Use on-demand scaling to smooth the latency peaks

If we can't predict the peak loads accurately, we need to scale the system rapidly whenever we see it is approaching capacity. If the system was not designed for scale-out (linear scalability), the process of scaling will involve a substantial amount of work and tuning, which is time-consuming and therefore defeats the purpose.

A scale-out approach enables us to scale on demand and smooth out the impact of load spikes on application latency by adding servers when the load is up and removing unnecessary ones whether load is reduced. In this way we can cost-effectively control latency.

Cloud computing and virtualization enable us to build such an “elastic computing” model with significantly less effort than previously necessary. For example, the GigaSpaces Cloud Framework already supports on-demand scalability for web containers.

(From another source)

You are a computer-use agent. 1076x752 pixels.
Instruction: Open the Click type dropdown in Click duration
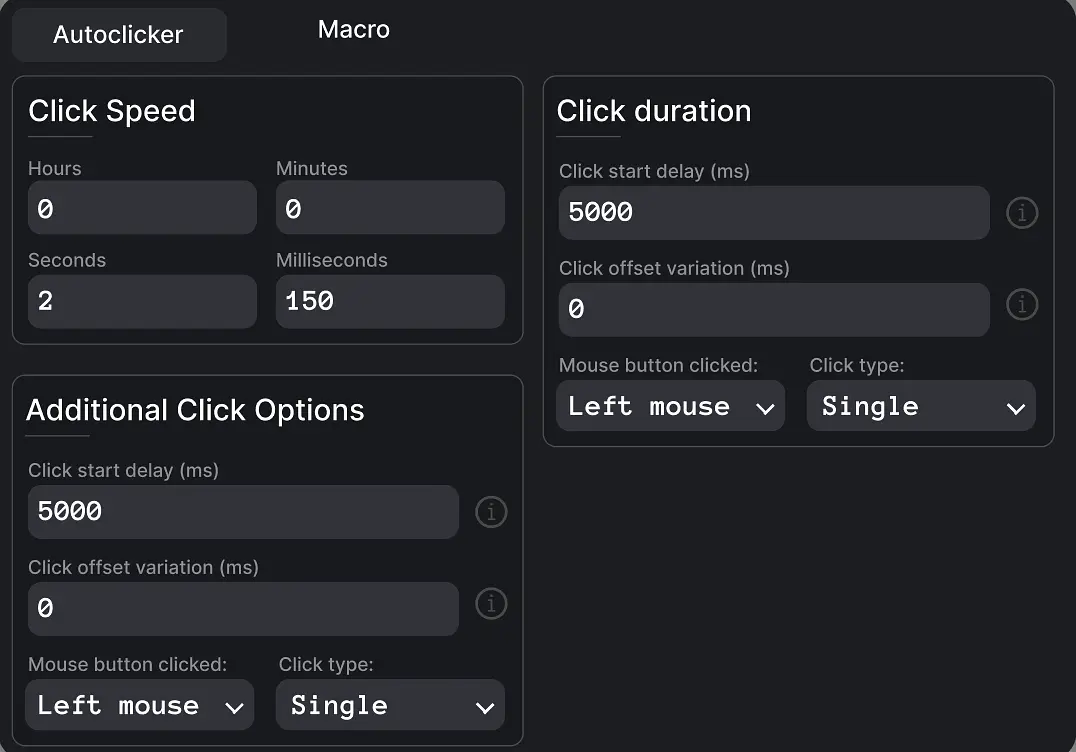click(920, 406)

My colleague Shay Hasidim posted a latency-benchmark that measured how low-latency is maintained by increasing the number of servers.

Web_bench2[1]

From the results above we see that as we increase the number of web servers system contention (scalability barrier) grows in terms of the number of concurrent users. With a single server, latency increases starting with 100 concurrent users; with two servers, at 300 concurrent users, and with three servers -- 500 concurrent users.

To ensure linear scalability on the web-tier, we must ensure that the underlying data-tier scales-out at the same level as can be seen in the diagram below. In this case we used GigaSpaces’ In-Memory Data Grid as a front-end to a MySQL.


Web_bench3[1]

With the graph above we see that the IMDG scales very close theoretical linear scalability. The above results were achieved with an IMDG running on 2 partitions. Better scalability can be achieved by increasing the number of partitions.

Read more about how to scale-out the data-tier in Scaling-out MySQL.

To enable this level of on-demand scalability we used our new Cloud Framework, which combines the GigaSpaces SLA-driven container as the application deployment virtualization layer, Amazon EC2 as the machine level virtualization layer, and the GigaSpaces application server as the middleware virtualization layer. This way we can provision new machines as soon as the SLA on the web-tier is breached (measuring latency, in this specific case). When such an event happens we launch new machine instances on EC2. A new web container is provisioned on these machines through the GigaSpaces SLA-driven deployment system. An apache load-balancer agent is responsible for synchronizing the load-balancer whenever a new web container joins the cluster. Using this approach we can achieve end-to-end dynamic scalability, starting from the load-balancer, through the web-tier and business-tier, and ending with the data-tier.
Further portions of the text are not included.